§ What is needed: All that is needed is an exact repetition of the lines from the one containing "Where should I" through the final line of the material, without pictures.

*** Opening of Material for this task ***

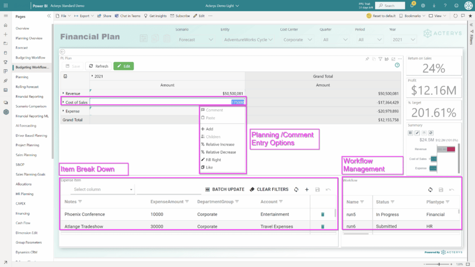Screen dimensions: 475x267
Task: Pin the PL Plan visual
Action: point(368,59)
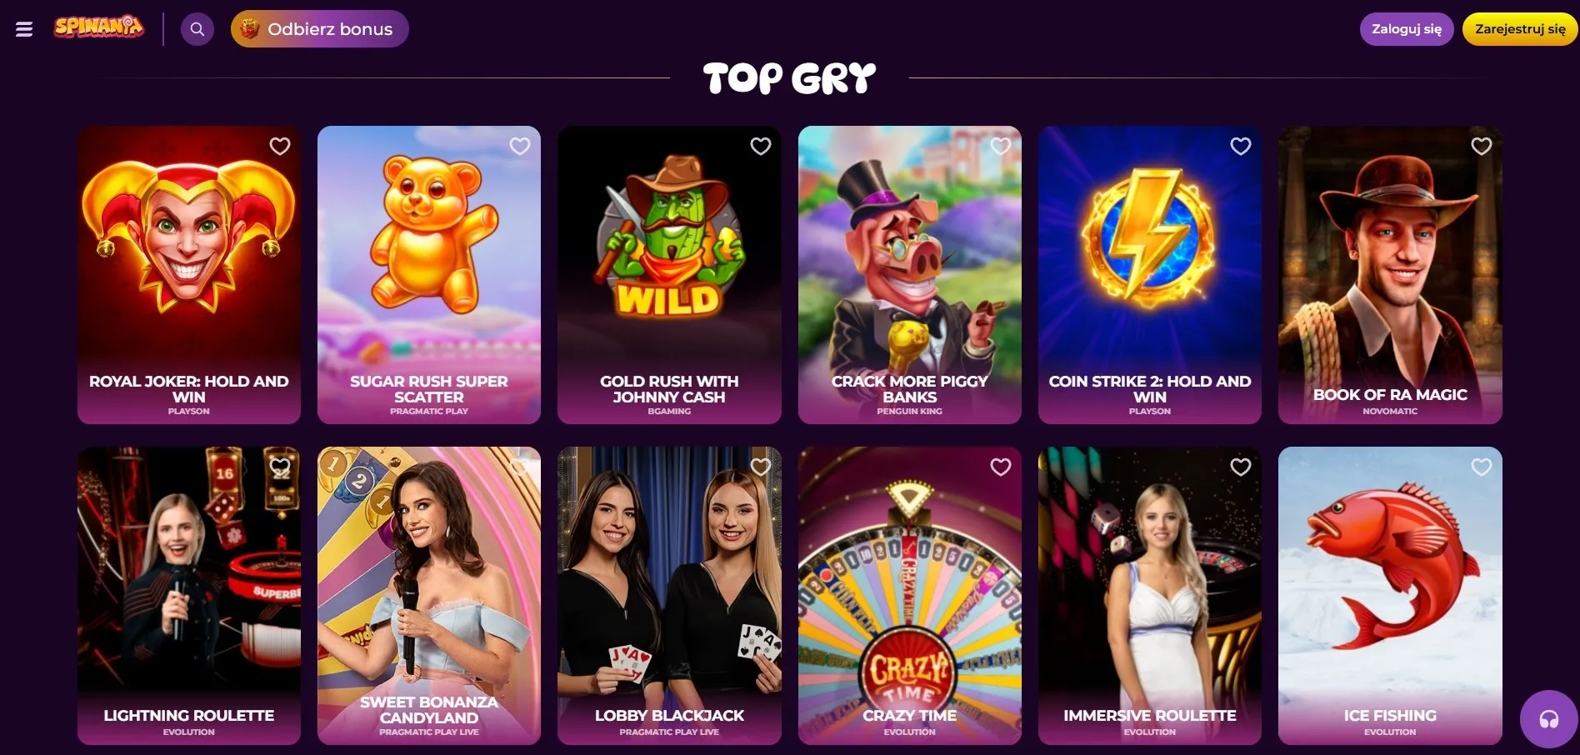Launch Lobby Blackjack by Pragmatic Play Live
This screenshot has width=1580, height=755.
(x=669, y=596)
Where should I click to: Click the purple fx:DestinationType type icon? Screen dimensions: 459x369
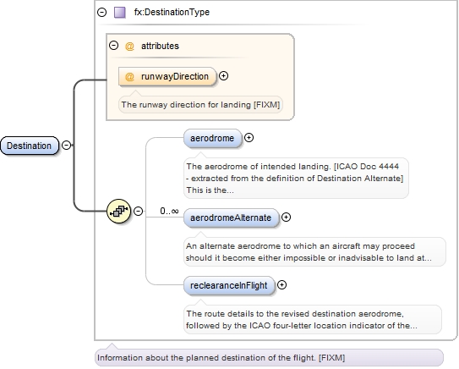(120, 13)
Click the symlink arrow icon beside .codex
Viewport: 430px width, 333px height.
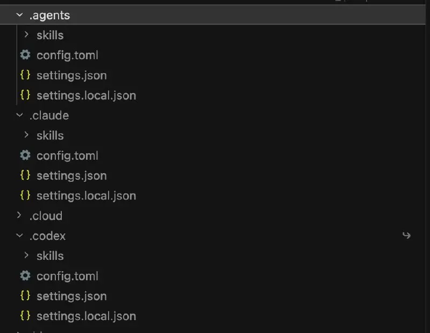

*** Close of Material for this task ***

§ Response for this exercise:
Where should I click to: Click the purple fx:DestinationType type icon? Screen dimensions: 459x369
(120, 13)
Click the symlink arrow icon beside .codex
Viewport: 430px width, 333px height.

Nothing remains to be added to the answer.